• WORK TASK: Every record must be copied exactly, from first line to last.

• Records from a collection:
════════════════════
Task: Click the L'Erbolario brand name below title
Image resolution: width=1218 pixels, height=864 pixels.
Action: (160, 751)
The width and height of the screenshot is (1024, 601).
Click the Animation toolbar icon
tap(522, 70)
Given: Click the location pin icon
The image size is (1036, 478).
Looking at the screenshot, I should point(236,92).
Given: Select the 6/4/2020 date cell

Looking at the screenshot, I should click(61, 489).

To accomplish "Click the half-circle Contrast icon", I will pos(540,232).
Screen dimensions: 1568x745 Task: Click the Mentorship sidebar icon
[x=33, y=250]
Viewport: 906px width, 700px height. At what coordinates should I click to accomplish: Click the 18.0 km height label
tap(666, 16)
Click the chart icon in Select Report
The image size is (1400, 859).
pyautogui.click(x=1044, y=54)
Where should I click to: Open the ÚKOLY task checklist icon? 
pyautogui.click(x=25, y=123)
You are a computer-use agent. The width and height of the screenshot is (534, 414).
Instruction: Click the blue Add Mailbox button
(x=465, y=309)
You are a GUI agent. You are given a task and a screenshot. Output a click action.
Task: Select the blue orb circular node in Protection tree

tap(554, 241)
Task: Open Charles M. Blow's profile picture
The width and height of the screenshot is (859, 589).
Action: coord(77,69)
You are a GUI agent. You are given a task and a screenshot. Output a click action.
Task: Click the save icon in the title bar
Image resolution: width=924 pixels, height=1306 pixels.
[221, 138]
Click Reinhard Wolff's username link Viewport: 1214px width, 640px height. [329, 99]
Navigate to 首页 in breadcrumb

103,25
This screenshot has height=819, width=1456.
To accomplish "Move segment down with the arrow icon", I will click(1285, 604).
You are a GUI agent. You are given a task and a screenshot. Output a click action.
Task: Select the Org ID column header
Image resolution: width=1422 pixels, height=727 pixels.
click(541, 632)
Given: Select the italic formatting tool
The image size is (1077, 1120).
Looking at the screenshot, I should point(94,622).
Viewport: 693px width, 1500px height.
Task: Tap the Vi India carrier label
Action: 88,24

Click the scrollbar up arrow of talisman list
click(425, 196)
════════════════════
• TASK RESULT:
Task: Click the L'Erbolario brand name below title
Image resolution: width=1218 pixels, height=864 pixels.
Action: (160, 751)
The width and height of the screenshot is (1024, 601).
Click the Animation toolbar icon
tap(522, 70)
Given: Click the location pin icon
The image size is (1036, 478).
Looking at the screenshot, I should point(236,92).
Given: Select the 6/4/2020 date cell

Looking at the screenshot, I should click(61, 489).

To accomplish "Click the half-circle Contrast icon", I will pos(540,232).
Screen dimensions: 1568x745 Task: Click the Mentorship sidebar icon
[x=33, y=250]
Viewport: 906px width, 700px height. At what coordinates should I click to accomplish: Click the 18.0 km height label
tap(666, 16)
Click the chart icon in Select Report
The image size is (1400, 859).
pyautogui.click(x=1044, y=54)
Where should I click to: Open the ÚKOLY task checklist icon? 
pyautogui.click(x=25, y=123)
You are a computer-use agent. The width and height of the screenshot is (534, 414).
Instruction: Click the blue Add Mailbox button
(x=465, y=309)
You are a GUI agent. You are given a task and a screenshot. Output a click action.
Task: Select the blue orb circular node in Protection tree

tap(554, 241)
Task: Open Charles M. Blow's profile picture
The width and height of the screenshot is (859, 589).
Action: coord(77,69)
You are a GUI agent. You are given a task and a screenshot. Output a click action.
Task: Click the save icon in the title bar
Image resolution: width=924 pixels, height=1306 pixels.
[221, 138]
Click Reinhard Wolff's username link Viewport: 1214px width, 640px height. [329, 99]
Navigate to 首页 in breadcrumb

103,25
This screenshot has height=819, width=1456.
To accomplish "Move segment down with the arrow icon", I will click(1285, 604).
You are a GUI agent. You are given a task and a screenshot. Output a click action.
Task: Select the Org ID column header
Image resolution: width=1422 pixels, height=727 pixels.
click(541, 632)
Given: Select the italic formatting tool
The image size is (1077, 1120).
Looking at the screenshot, I should point(94,622).
Viewport: 693px width, 1500px height.
Task: Tap the Vi India carrier label
Action: 88,24

Click the scrollbar up arrow of talisman list
click(425, 196)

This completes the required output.